Further research about the clockmaker, the movement design and the label will reveal a date within a narrow range
Inside access door of Sessions tambour clockSessions Beveled No. 2
This Gilbert time and strike movement has a die-stamped year but the month of manufacture is unknown. Other markings in the case might narrow it down.
Gilbert movement made in 1906
Research concerning the maker, the clock design, the model name or number and the label may reveal the exact date or something within a narrow range of years. Books on the identification of American clocks such as those by Tran Duy Lycan be very helpful.
Let’s look at this Elisha Manross Gothic Steeple clock.
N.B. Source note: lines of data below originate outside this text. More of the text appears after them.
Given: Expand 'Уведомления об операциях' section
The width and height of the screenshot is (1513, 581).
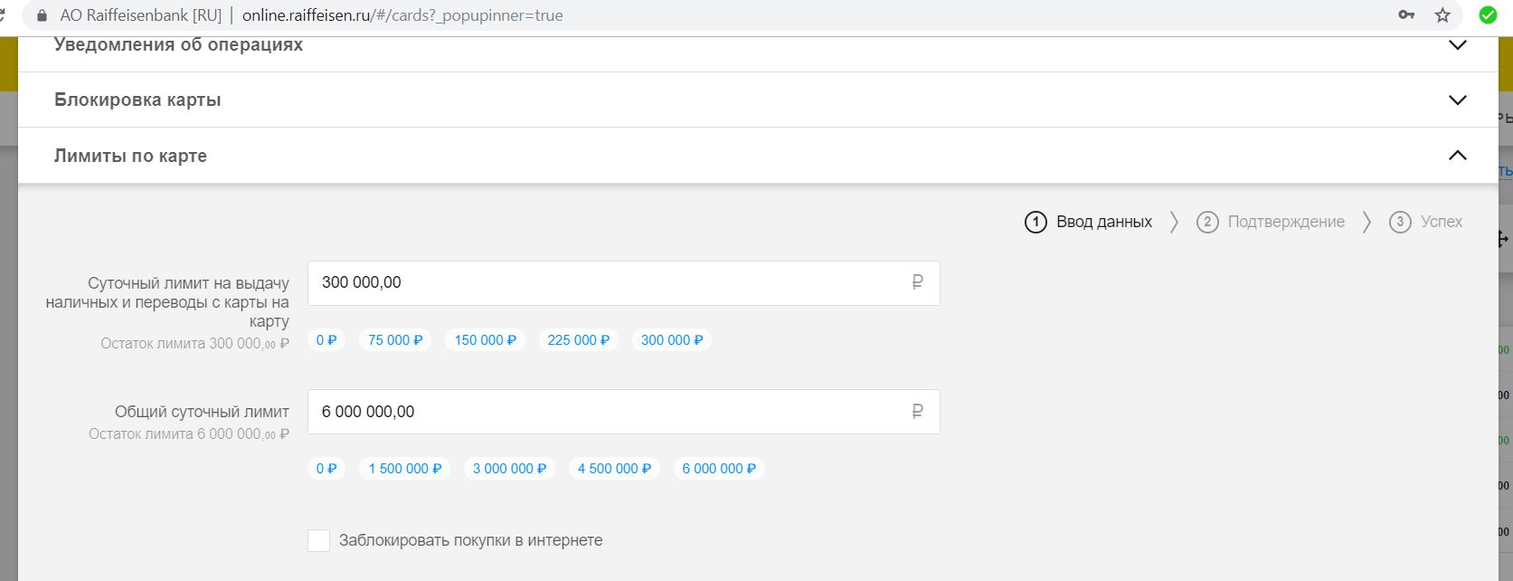Looking at the screenshot, I should 1457,45.
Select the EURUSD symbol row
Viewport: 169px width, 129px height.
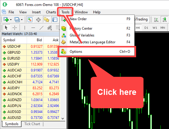[31, 58]
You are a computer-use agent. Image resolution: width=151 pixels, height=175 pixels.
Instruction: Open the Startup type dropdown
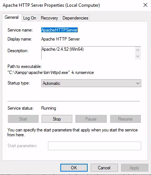pyautogui.click(x=91, y=83)
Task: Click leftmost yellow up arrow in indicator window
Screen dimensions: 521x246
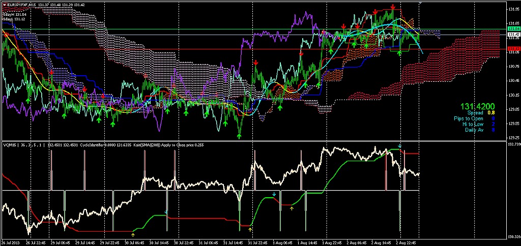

Elisha Manross (1792-1856) was an important pioneer of the Connecticut clock and made a variety of clock styles, one of which is the gothic steeple pictured below.
Elisha Manross Gothic Steeple clock. Hands are incorrect; it would have had spade hour and spear minute hands
Although Elisha Manross had been active in Bristol clock-making since 1812 and earlier he shows in the Bristol tax records as making clocks from 1842-1851. His business was dissolved in 1854 and the factory was purchased in 1855 by E.N. Welch.
Manross made two steeple clocks. One is 20″ high and 10″ wide, the other is 19 1/2 inches high by 9 1/2 inches wide. The larger case would have made for other labels but the smaller size such as this one was manufactured in the Manross factory.
A very dirty Elisha Manross 30 hour movement, just out of the case
This 30-hour clock by Elisha Manross has some distinctive features that help in its dating. Let’s narrow down the date by looking at the design of the movement and case. Three features make this clock interesting. One, it has very rare brass mainsprings; two, the count-wheel is located in the middle on the backplate and three, the veneer on the front columns and door is in a vertical orientation.
Brass mainsprings
Brass mainsprings were invented, patented and first used in 1836 by Joseph Shaylor Ives. Brass was cheaper and more accessible than steel in the mid-1830s and 1840s. Silas B. Terry developed steel springs for clock use in the Bristol area circa 1847, and as steel improved and became cheaper, brass springs quickly disappeared.
In the history of the American clockmaking, brass mainsprings had a very short life, between 1836 and 1850. The brass mainsprings on this movement have survived for a very long time and most clocks of this age have had replacement steel mainsprings.
Count-wheel
Many American time and strike movements have the count wheel located on the left side of the front plate just above the mainspring (or winding arbour for a weight-driven clock). Placing the count wheel in the rear of this movement adds complexity to the lever arrangement. Also absent is a strike-side cam wheel typically found on later American time and strike movements.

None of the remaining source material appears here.